Development of aspergillosis in hydatid cyst cavities is rare. Aspergillosis in an operated hydatid cavity was reported after many years in one case and after six months in another case [3,4]. Although immunocompromised patients are more prone to aspergillosis, the co-existence of aspergillosus and hydatid cyst has been reported in both immunocompromised and immunocompetant patients [7,8]. Our patient who was immunocompetant was unique in that in a postoperative cavity again hydatid cyst developed which was secondarily infected with aspergillosus. Aspergillosis was invading the wall of ruptured hydatid cyst as seen in histopathology.

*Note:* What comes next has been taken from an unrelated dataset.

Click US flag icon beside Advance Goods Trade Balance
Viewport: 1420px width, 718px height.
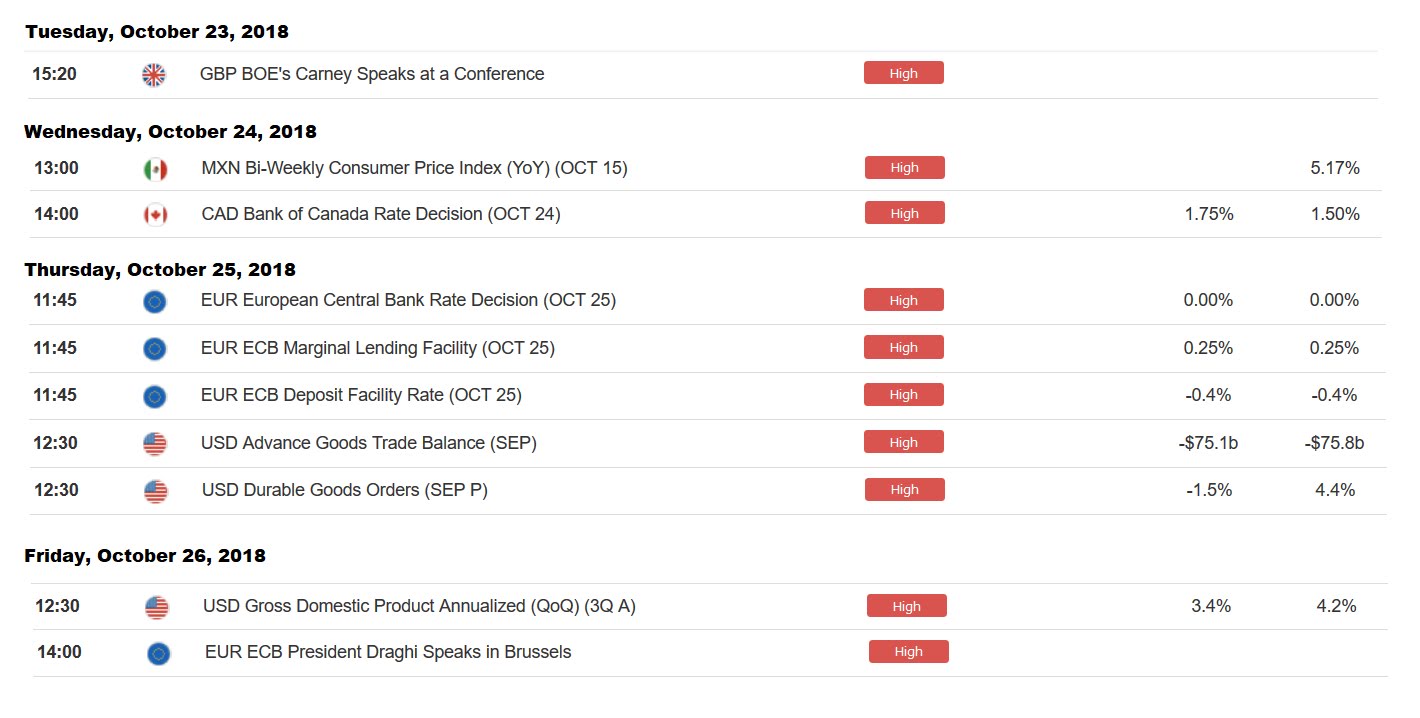[155, 444]
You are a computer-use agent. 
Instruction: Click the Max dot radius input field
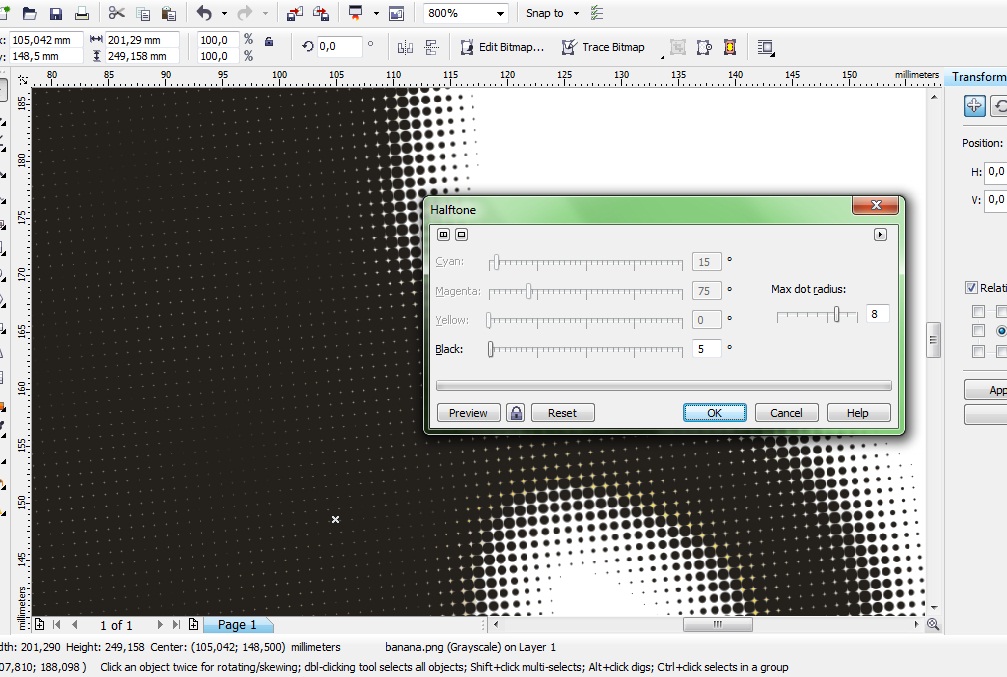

Approximately 60% of pulmonary hydatid disease affects the right lung and 50-60% involves the lower lobes [9] but, our case had developed the lesion in the left lung. The clinical presentation of pulmonary hydatid cysts depends on whether the cyst is intact or ruptured. Intact cysts are either incidental finding or present with cough, dyspnoea or chest pain. A complicated cyst is that which has ruptured into a bronchus, pleural cavity or biliary tree. In ruptured cyst besides these symptoms, the patient may present with expectoration of cystic contents, repetitive hemoptysis, productive sputum, fever, or anaphylactic shock which might be the cause for hemoptysis in our case. Whether the hydatid cyst ruptured spontaneously or because of the invasion of aspergillosis is speculative. Wedge resection was opted for recurrent hemoptysis in our case since the surrounding lung tissue was healthy and this was recommended by others [10].
While dealing with hydatid cyst the co-existence of aspergillosis should always be kept in mind for the better management of the patient.